> _Reading passage_
Way back in the day, when George W Bush (Dubya) and his cabal of cronies—Cheney, Rumsfeld, Wolfowitz et al—were running the country, I would try to convince myself and others that the hot bile sizzling in my stomach wasn't pure hatred for these malignant goblins.

 

I would try to plaster a sublime Buddha-like expression onto my face whenever the topic of politics came up with my wife—who, by the way, is constitutionally unable to pretend to be anything she's not, like some freakish anti-Meryl Streep.

 

In my eyes, Cheney and Rumsfeld seemed to have had their very facial features twisted by their black souls. Deep down, I believed that satan's diarrhea ran through their veins. I found it virtually impossible not to imagine them wearing hooded robes, sitting in a red pentagram painted on the floor, and feasting on babies. What else could these gargoyles possibly do in their spare time? They were, in my eyes, incarnations of sulphurous, pus-weeping evil. And this was a problem. Because I'd read spiritual books. Way more spiritual books than anyone should read. So I knew that these were not the perceptions of a spiritual guy. There should be all sorts of beatific compassion and shit like that.

> _What this exercise asks_
a) Decide whether each statement agrees with the passage about the Bush years, answering yes or no and quoting the words of the passage that settle it. (i) The writer's wife finds it easy to pretend to be something she is not. (ii) The writer had read a large number of spiritual books. (iii) The writer saw Cheney and Rumsfeld as incarnations of evil.
b) Reproduce the passage about the Bush years word for word between "I would try to plaster" and "freakish anti-Meryl Streep.", inclusive.
The listing that comes after this passage is separate material.

> _Data extract_

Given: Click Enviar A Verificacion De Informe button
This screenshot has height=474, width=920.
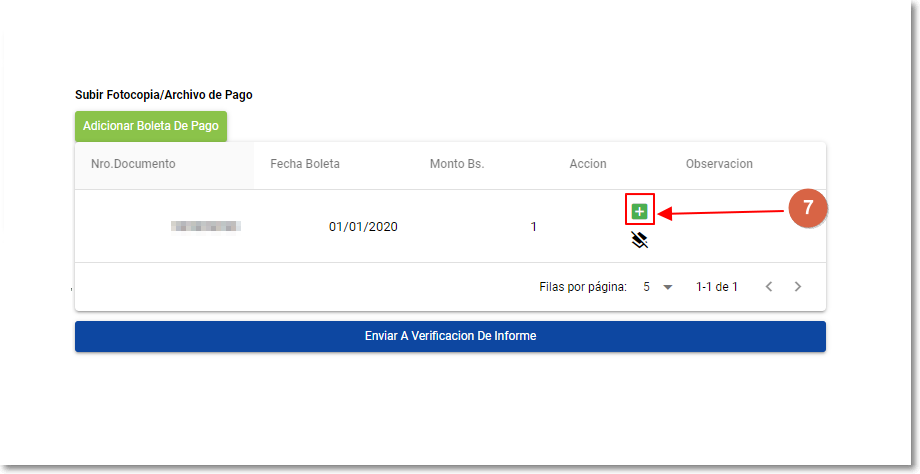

> _Full answers_
a)
(i) No: "is constitutionally unable to pretend to be anything she's not"
(ii) Yes: "Way more spiritual books than anyone should read."
(iii) Yes: "They were, in my eyes, incarnations of sulphurous, pus-weeping evil."

b)
I would try to plaster a sublime Buddha-like expression onto my face whenever the topic of politics came up with my wife—who, by the way, is constitutionally unable to pretend to be anything she's not, like some freakish anti-Meryl Streep.